A los norteamericanos, de hecho, se los presentaba como los culpables de buena parte de los males que aquejaban a la sociedad, incluida una plaga de insectos que diezmó las cosechas de papa en 1950. La prensa dijo entonces que el insecto -al que se llamó el bicho americano- fue rociado desde avionetas por saboteadores yanquis.
Pero el enemigo no era sólo externo: había que montar guardia ante la posibilidad de deserciones en las propias filas.
"Un área de varios kilómetros dentro de territorio checoslovaco, en la frontera entre Alemania y Austria, era inaccesible y vigilada al extremo, y cualquiera que la traspasara podía recibir un disparo sin advertencia -reza una de las explicaciones-. Si esto sucedía, los guardias eran remunerados con días de licencia o un reloj de pulsera."
En total, las autoridades dispararon contra 327 checos que intentaron escapar del país, al tiempo que arrestaron a otras 200.000 personas acusadas de traición.
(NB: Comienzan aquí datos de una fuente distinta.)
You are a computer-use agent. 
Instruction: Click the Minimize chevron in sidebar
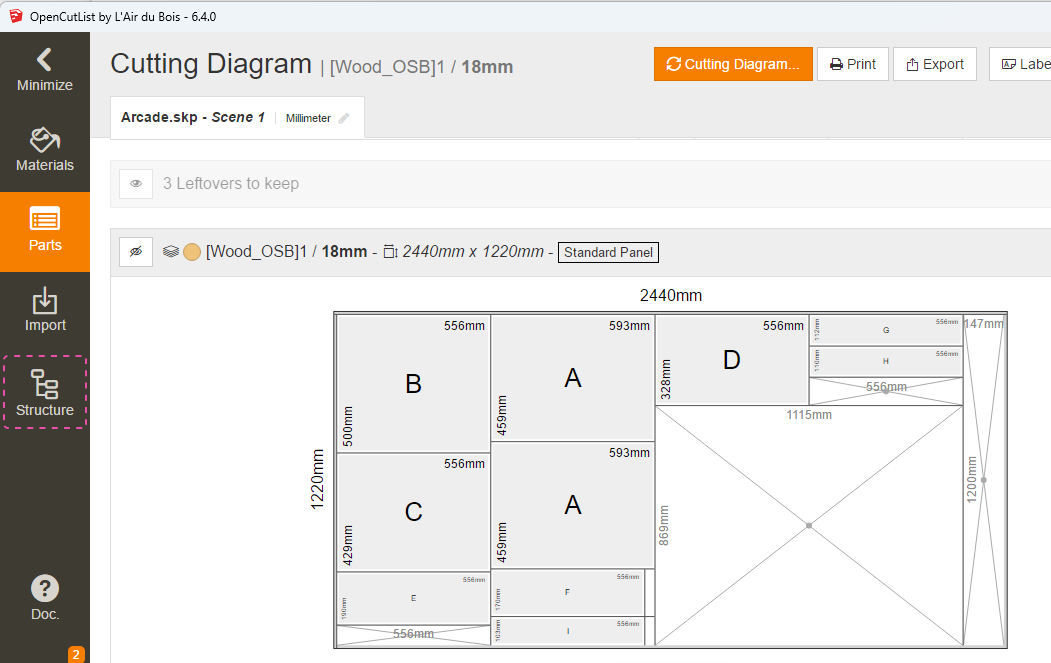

Muchos eran detenidos por un par de horas, una noche, dos, tres, y otros tantos durante meses e incluso años. El escritor irlandés John Banville, autor de Imágenes de Praga, narra una anécdota que tiene como protagonista a un amigo intelectual, Zdenek, detenido e interrogado por la policía secreta en varias ocasiones. Parece que un día, no mucho después de la caída del comunismo, el hombre divisó a uno de sus antiguos interpeladores en medio de la calle. A través del bullicio del tráfico, logró llamar su atención y, a los gritos, preguntarle, furioso, lo primero que se le cruzó por la cabeza: "¿Y cuál es su nombre? ¿Eh? ¿Cuál es su nombre?" A lo que el interrogador, lejos de la vergüenza o la humillación, se limitó a saludar con una mano en alto y, sonriente, exclamó: "¡Ey! Pero cómo está usted, qué gusto verlo". Y el pobre Zdenek no pudo más que quedarse allí, varado en medio de la calle, entre la perplejidad y la desilusión.
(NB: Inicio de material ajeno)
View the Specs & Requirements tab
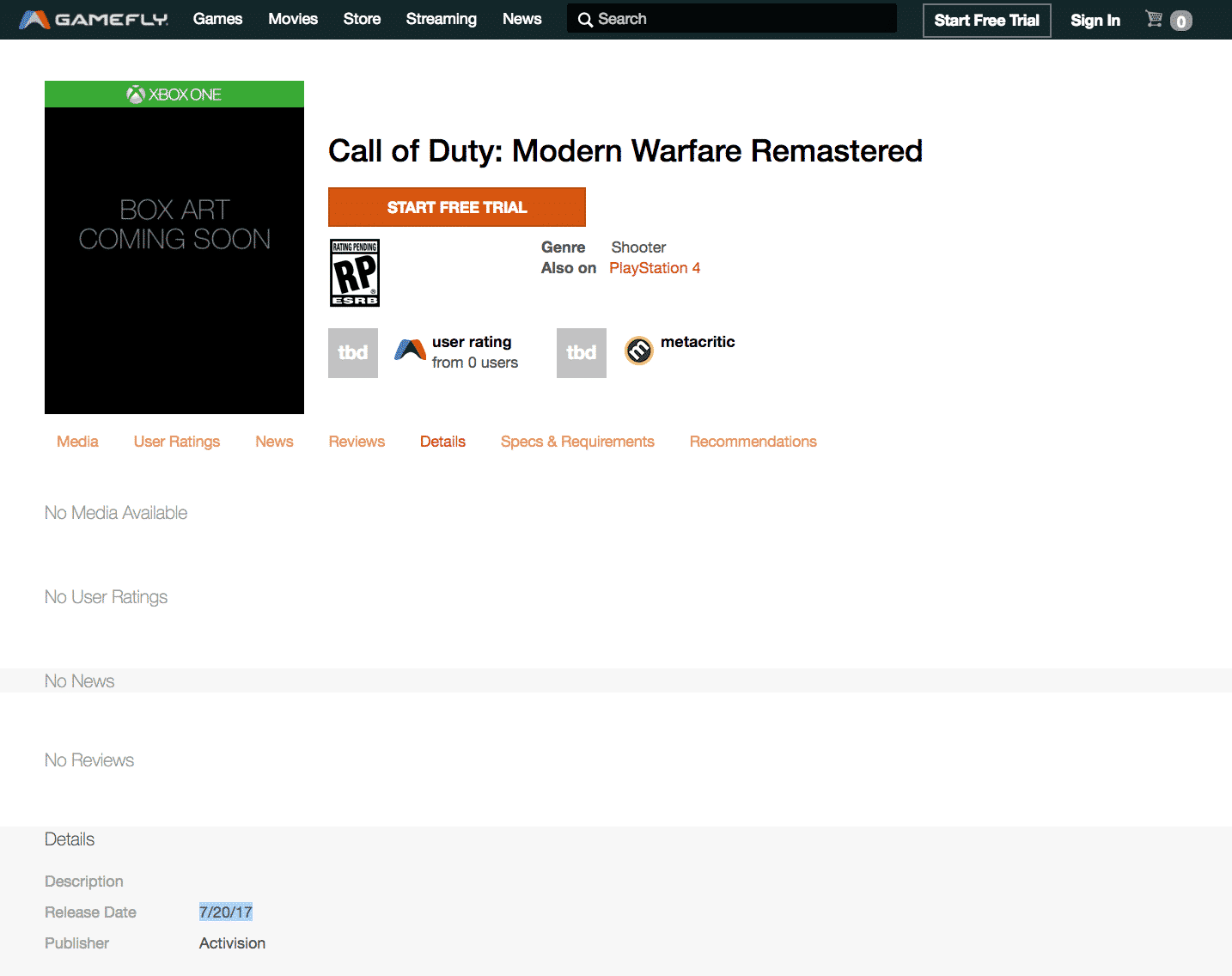Viewport: 1232px width, 976px height. 577,442
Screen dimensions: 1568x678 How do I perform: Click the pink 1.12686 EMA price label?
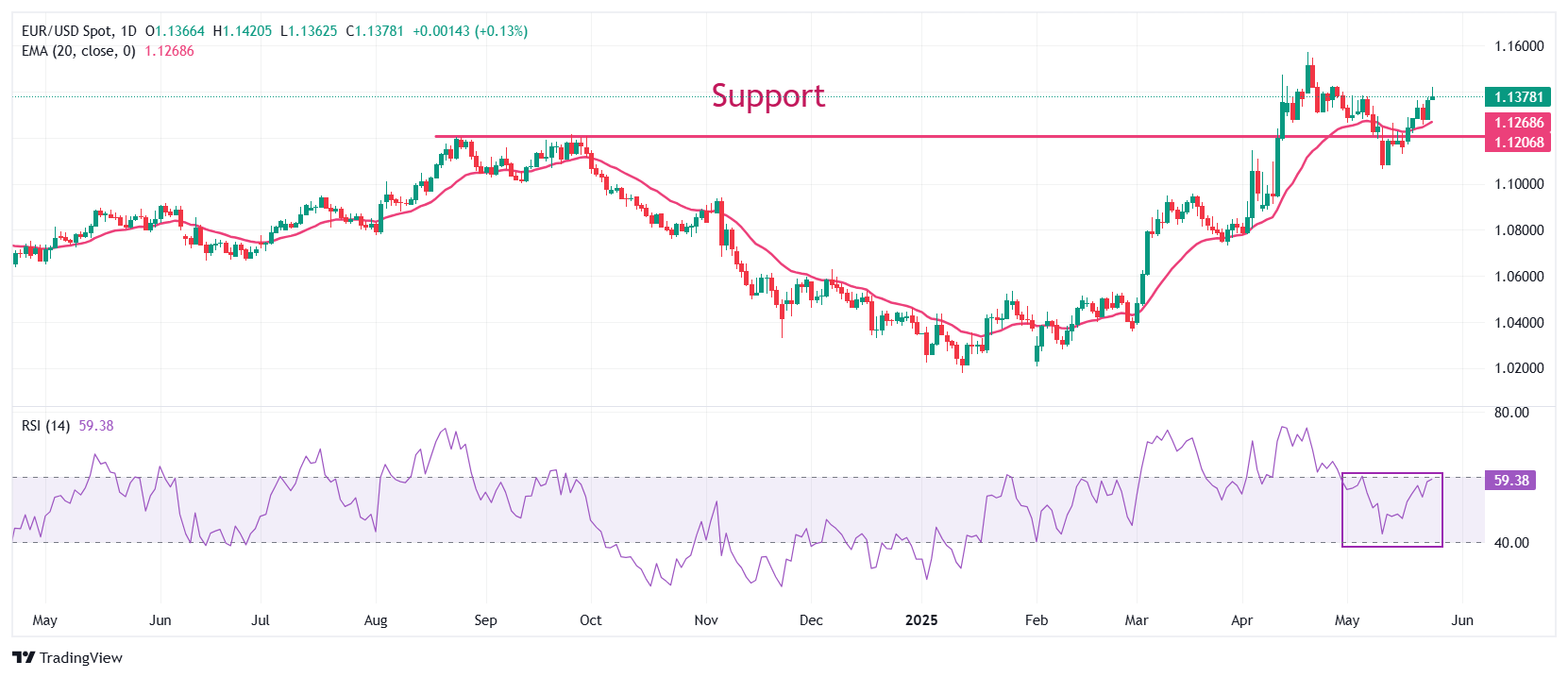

Pero volviendo al museo y sus instalaciones, por momentos da la impresión de estar dentro del decorado de una película de la Segunda Guerra Mundial. Aunque la única película es la que se exhibe en la sala final de proyecciones, donde en forma constante se pasan filmaciones sobre la invasión de los tanques soviéticos durante la Primavera de Praga, los aporreos y brutales palizas propinados a los manifestantes, y las tumultuosas siete semanas de 1989 que terminaron con el derrocamineto del gobierno comunista.
Afuera, los negocios de marcas internacionales hierven de gente, las cúpulas de Praga brillan bajo el sol, y el comunismo aparece de pronto como un vago recuerdo de una época lejana.